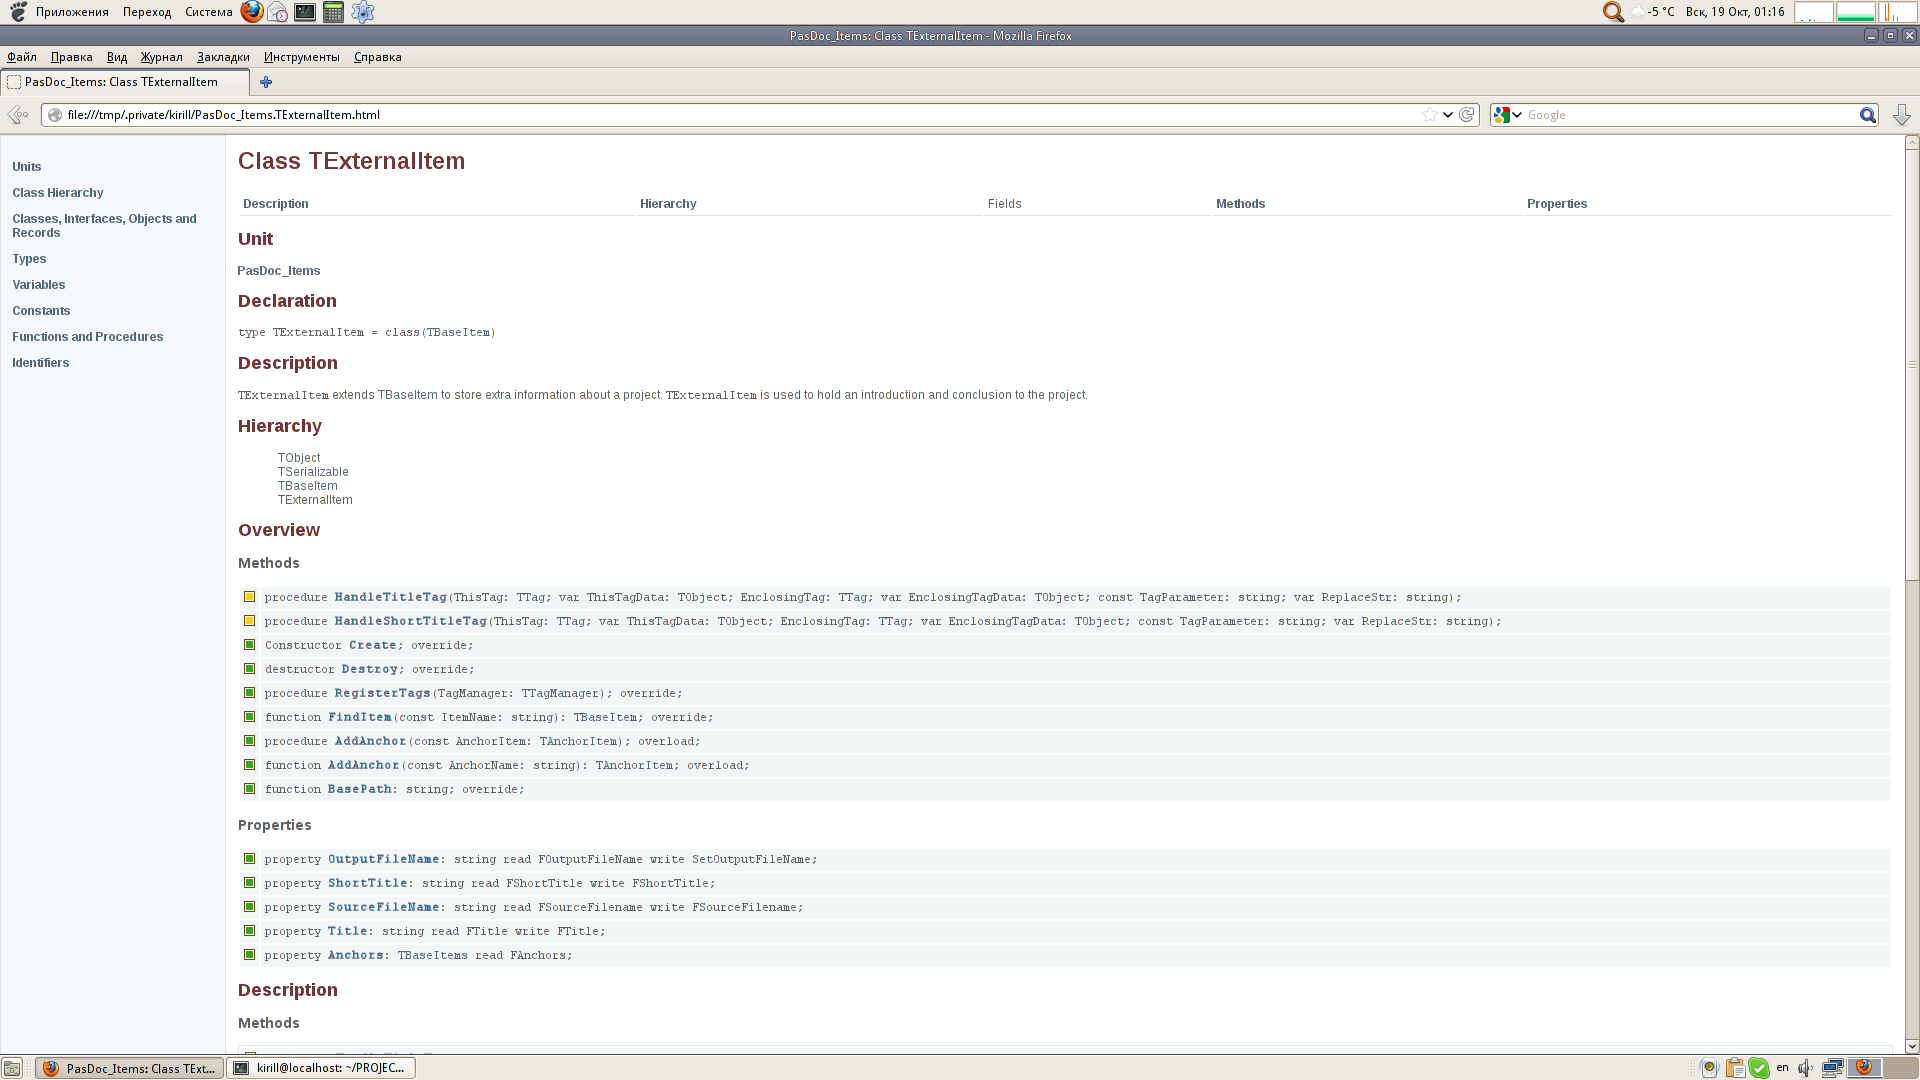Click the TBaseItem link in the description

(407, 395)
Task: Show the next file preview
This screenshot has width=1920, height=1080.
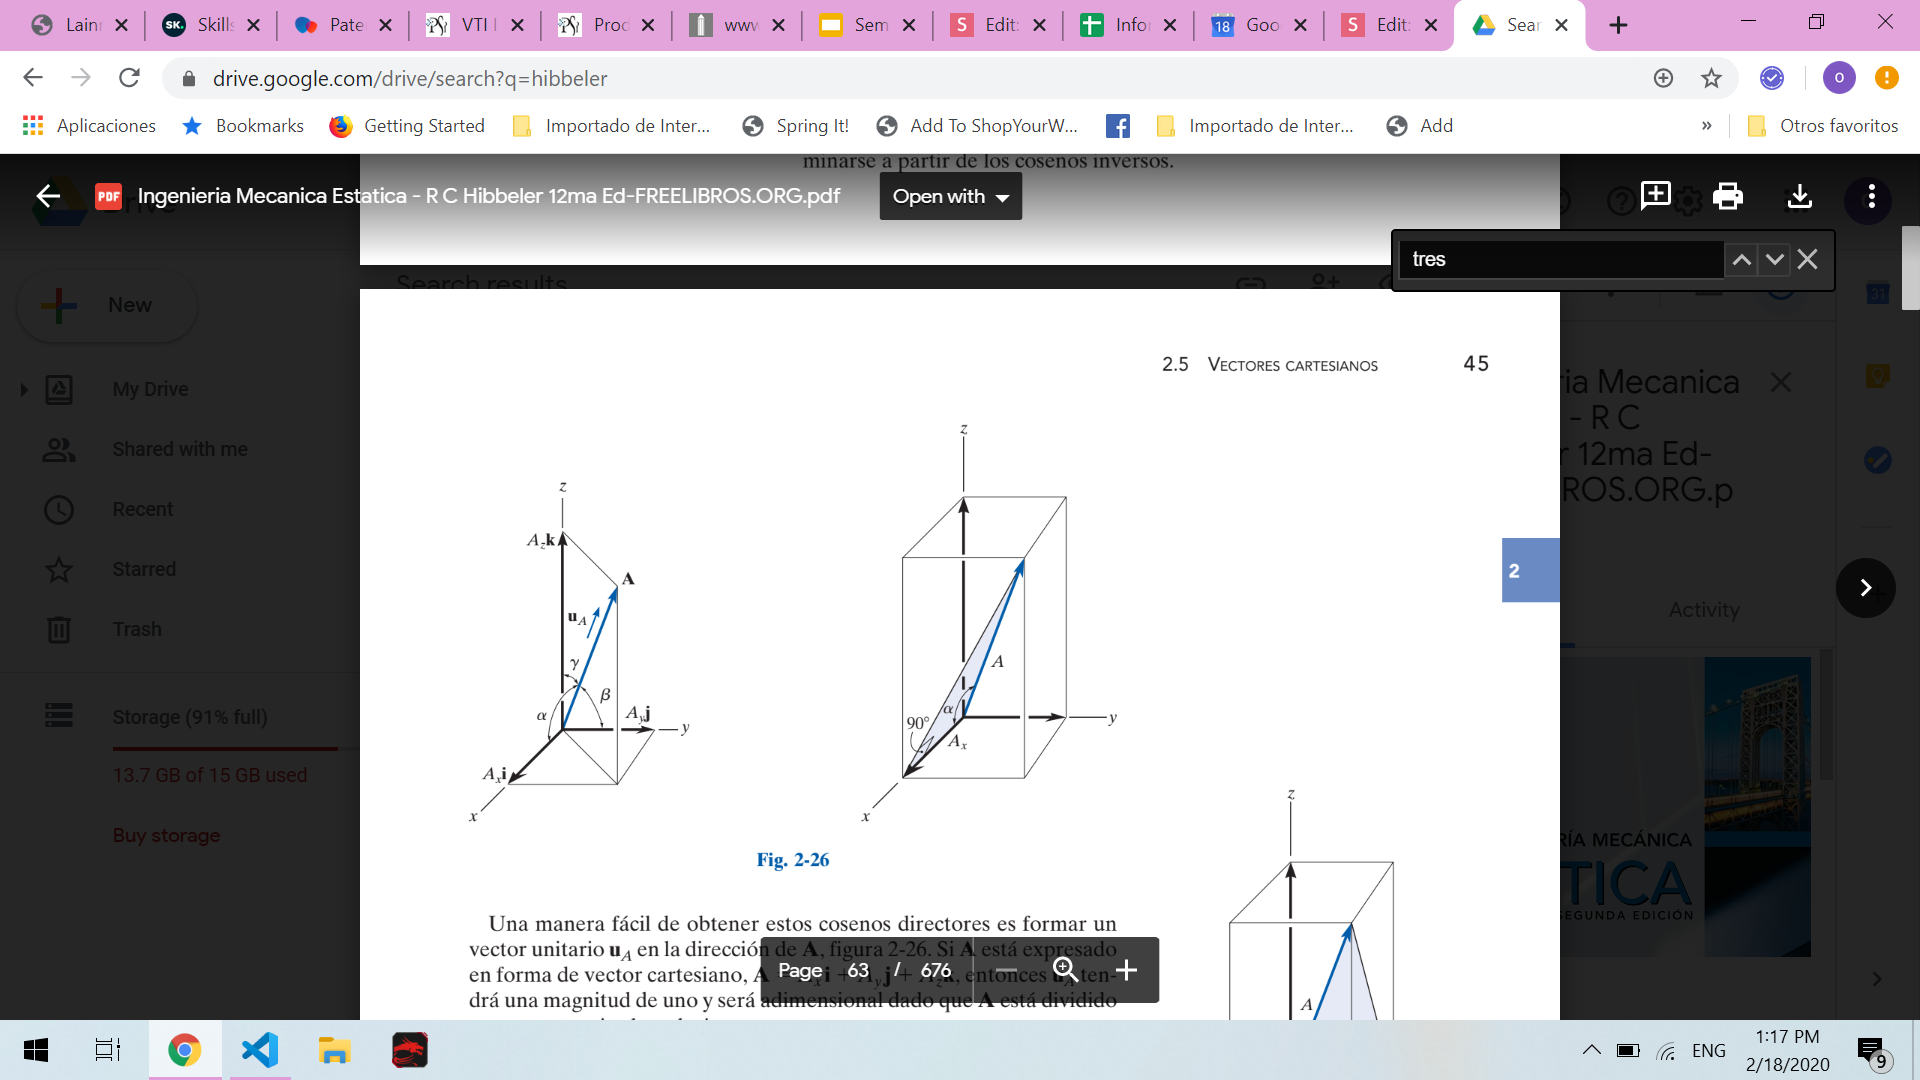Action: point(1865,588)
_ _ _
# Work to complete
Set down the lines from the one containing "Task: Show the next file preview" through the last line of the records above, both included, exactly as they appear and with no other text. Pictures should not be set down.

# Solution below
Task: Show the next file preview
This screenshot has width=1920, height=1080.
Action: point(1865,588)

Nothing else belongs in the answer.